The Roman “fathers” and “saints” of Christianity (such as Paul, Jerome, Augustine, etc.) enthusiastically took up the sin ensnaring tactic which carries with it the submit and obey features of the faith by relating how Jesus was sacrificed for the sins of the world. On that occasion, however, God did not see any reason to substitute a ram or goat for the spectacle. The reason for such spiritual indifference? It is the claim that God so loved the world that he should allow it to sidestep responsibility for its sins by letting his “only begotten son” be sacrificed. It seems a bizarre way to teach that everyone must stand responsible for their own acts if they are ever to evolve.

Why should this surrender and torture of God’s “beloved” and “only begotten” son inspire the world with any spiritual love and trust? Such a concept hinges upon pre-Christian societies in which no rite was seen to hold more august power with the people than the sacrifice of the king or the king’s son for the redemption of the king’s people. That superstition was impressed upon Roman awareness around 60 BCE when the Roman general Pompey captured Jerusalem, which was then weakened due to a power struggle between the two sons of King Aristobulus. Pompey installed one son, Hyreau, as high priest and took the other brother, Antigonus (along with his sons) to Rome as displays of triumph. Eventually, however, it was Antigonus who became priest-king, and in his short reign before being taken by Marc Antony in 37 BCE, he had slain his own two sons–presumably as sacrifice for the welfare of his people.
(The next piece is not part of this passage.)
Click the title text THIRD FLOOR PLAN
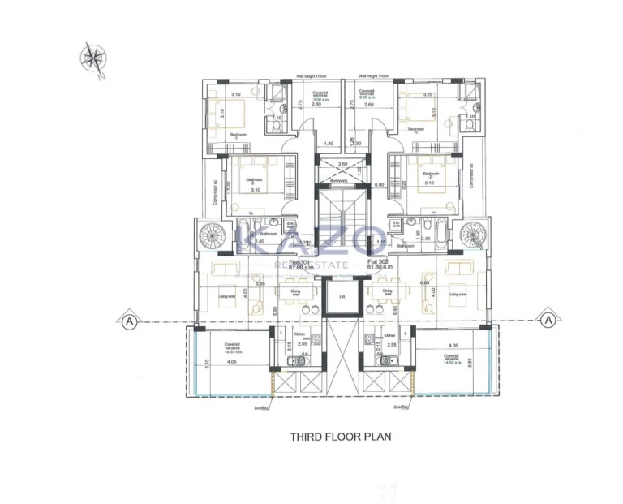click(x=341, y=436)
As noted, exploiting scapegoats, as promoted in Leviticus, was often subtly upheld in Hebrew Scriptures. Unfortunately, the only thing that such alleged godly allowance of using a substitute for the guilty sets up as standard practice is for the faithful to alway seek out ways to sidestep responsibility for themselves. However, passing the blame to another provides only the illusion that such “sacrifices” will free one to fly to Heaven on a comfortable mattress of lies. As for everyone else they supposedly go to Hell.